··· SOURCE INFORMATION

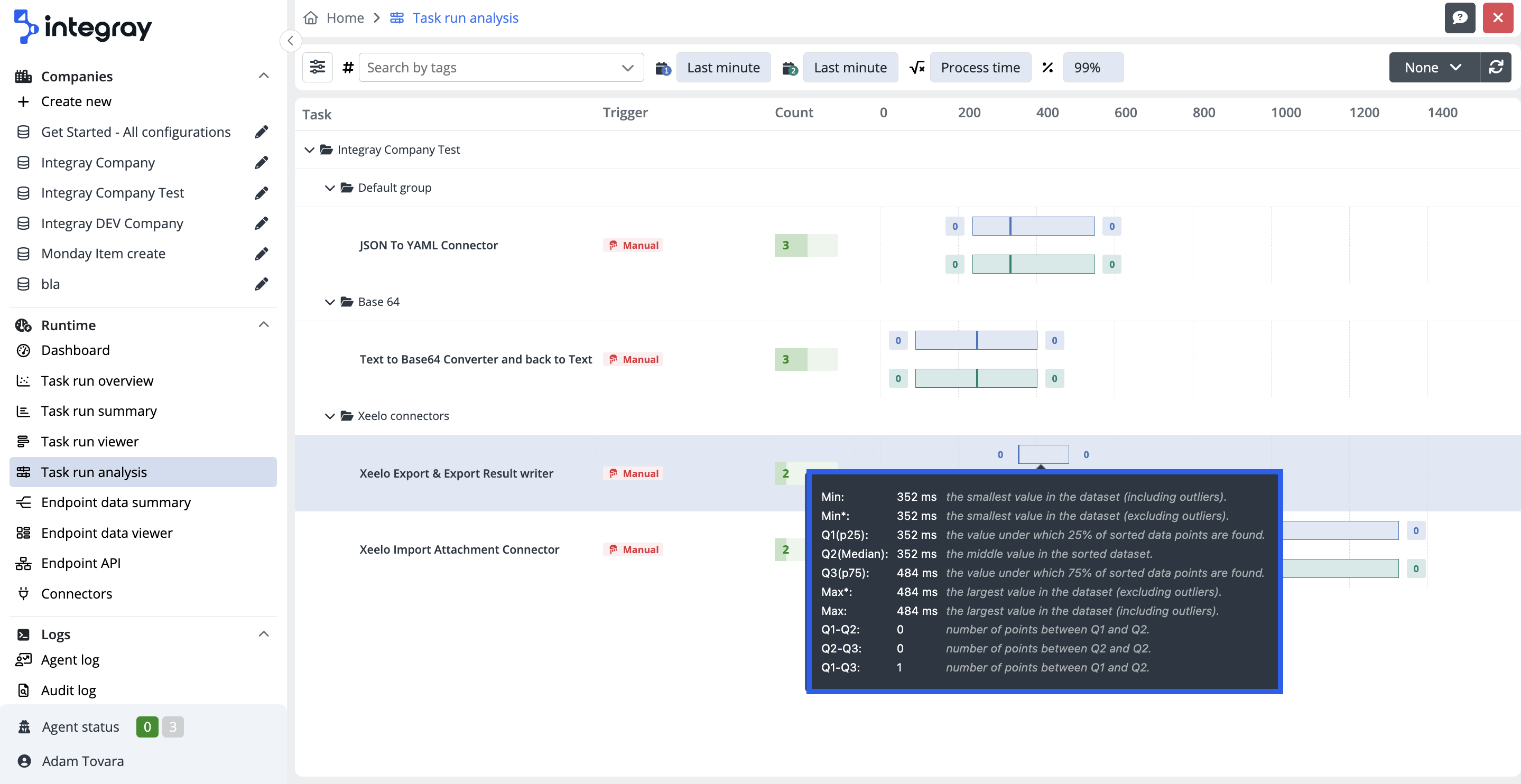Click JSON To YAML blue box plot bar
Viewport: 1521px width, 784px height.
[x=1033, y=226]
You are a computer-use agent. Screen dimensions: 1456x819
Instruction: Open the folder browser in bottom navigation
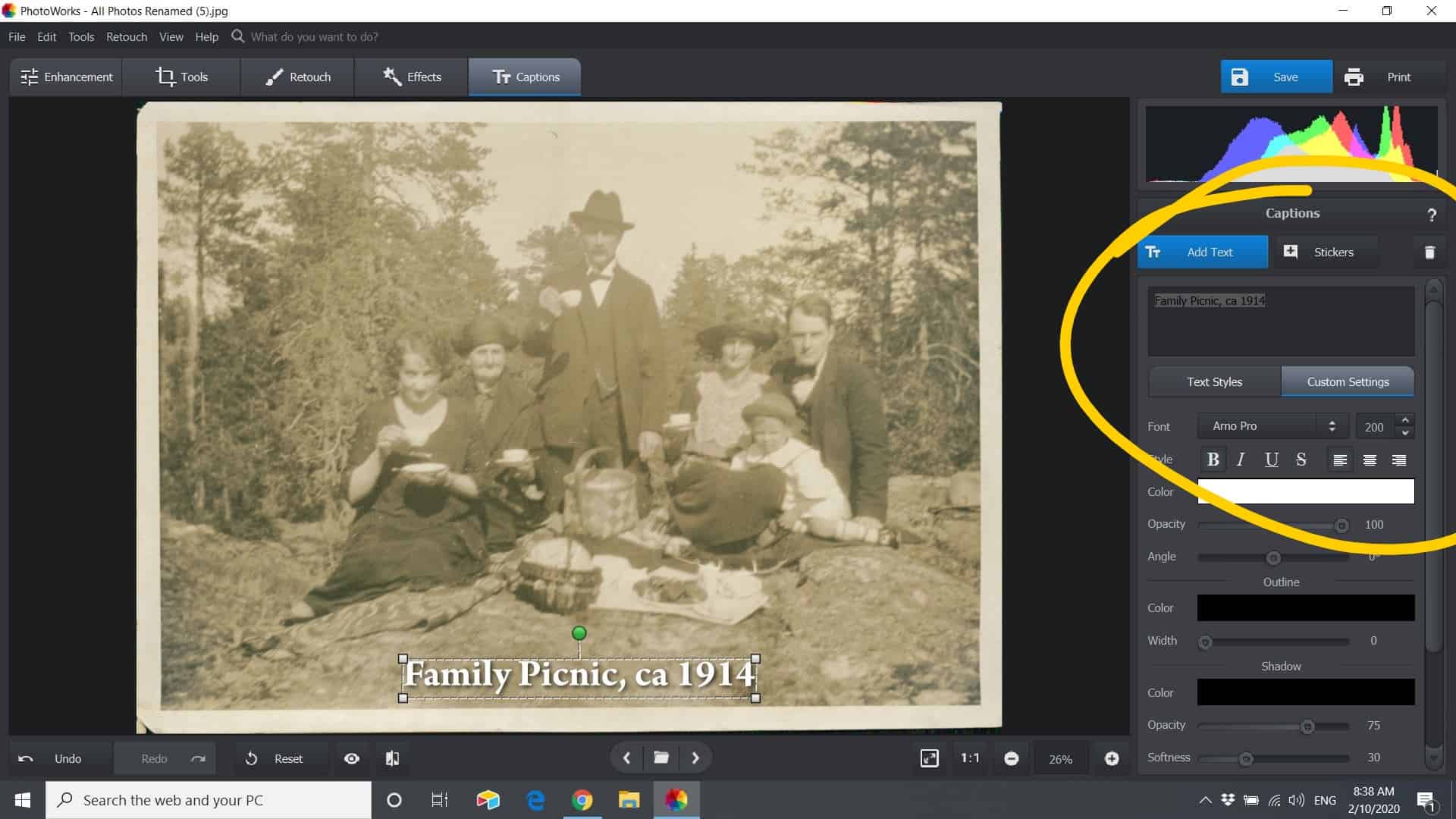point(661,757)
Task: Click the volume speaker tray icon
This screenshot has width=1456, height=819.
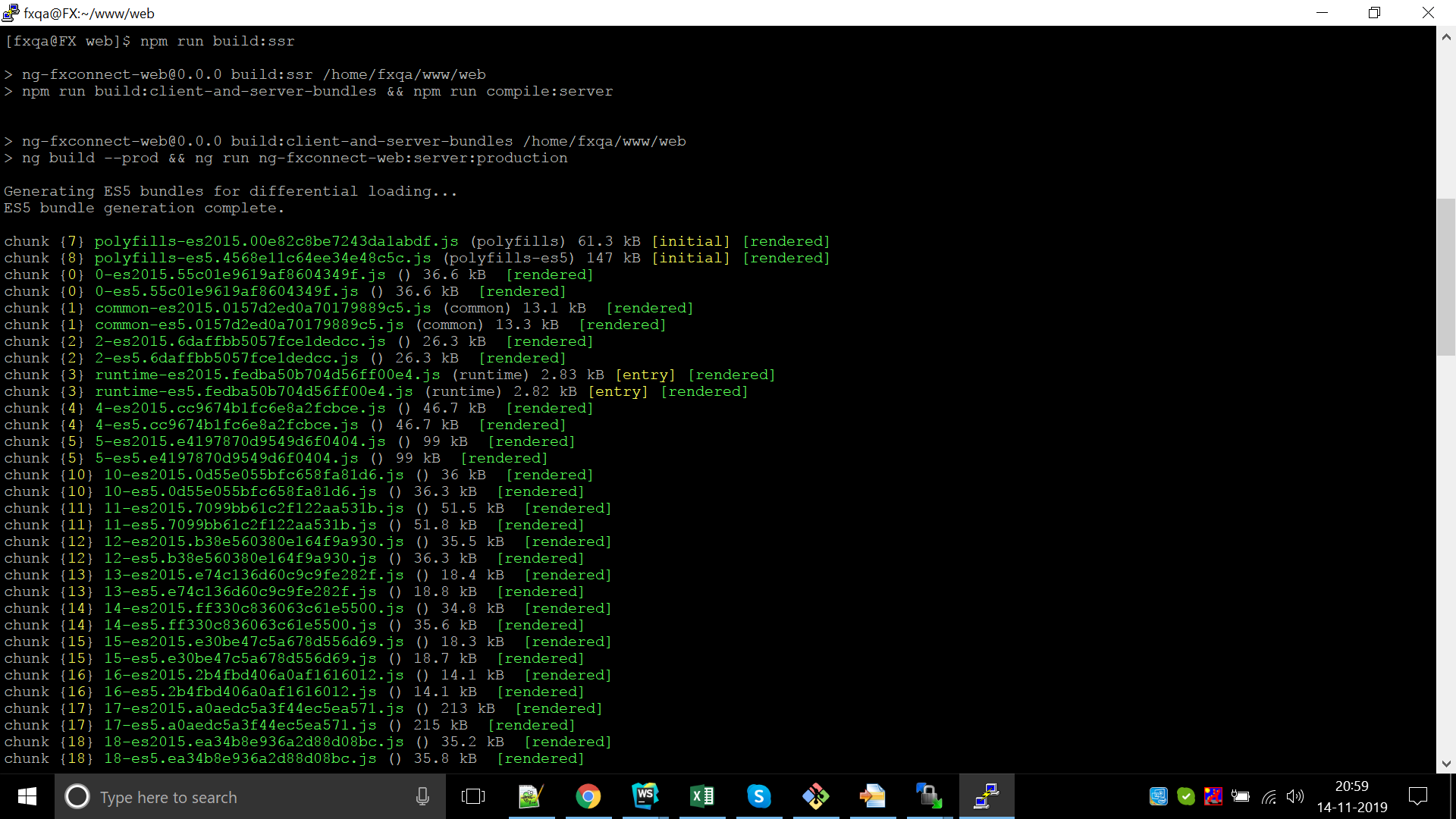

······
··· SOURCE INFORMATION

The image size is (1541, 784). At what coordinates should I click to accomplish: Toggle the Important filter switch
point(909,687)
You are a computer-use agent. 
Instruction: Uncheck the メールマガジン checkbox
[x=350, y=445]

······
··· SOURCE INFORMATION

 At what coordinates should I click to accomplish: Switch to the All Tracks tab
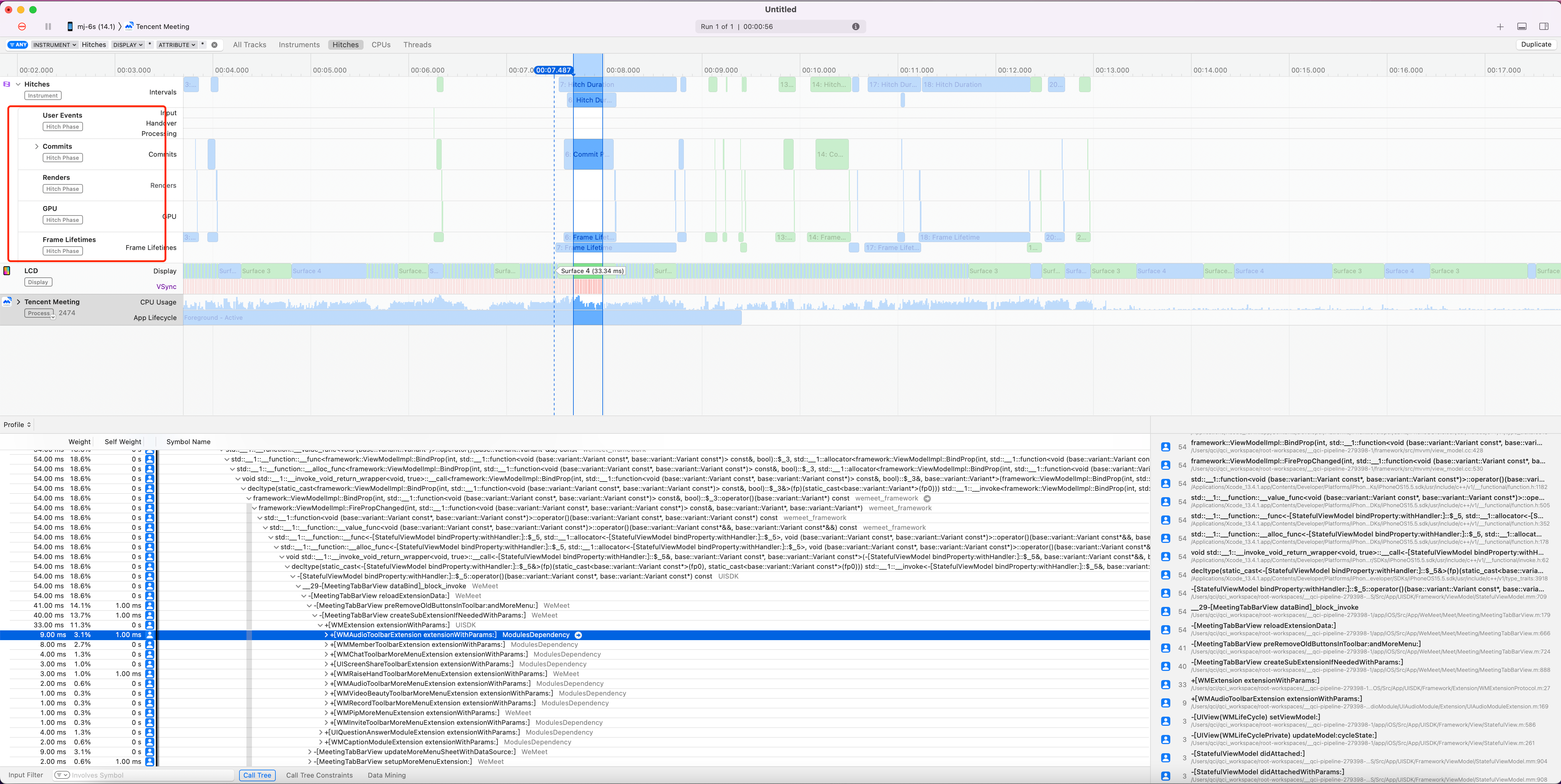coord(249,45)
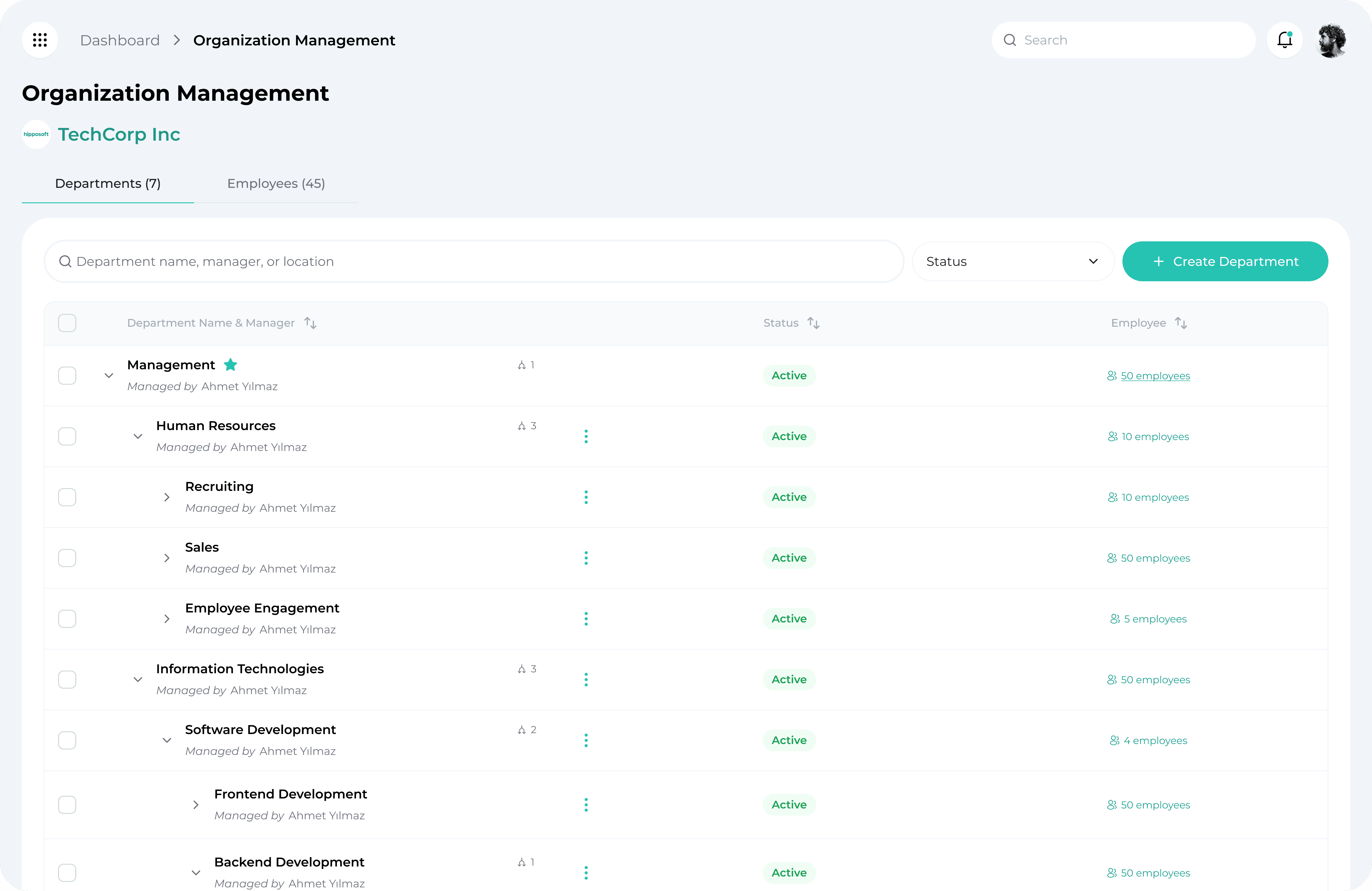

······

> _YOUR OBJECTIVE_
Only one stretch of the listing is wanted: the lines starting at the one with "You are a computer-use agent. Screen" and ending at the one with "This screenshot has width=1456, height=819.", copied exactly and free of pictures.

> _EXERCISE RESPONSE_
You are a computer-use agent. Screen dimensions: 1456x819
Instruction: Open the folder browser in bottom navigation
point(661,757)
Task: Click the volume speaker tray icon
This screenshot has width=1456, height=819.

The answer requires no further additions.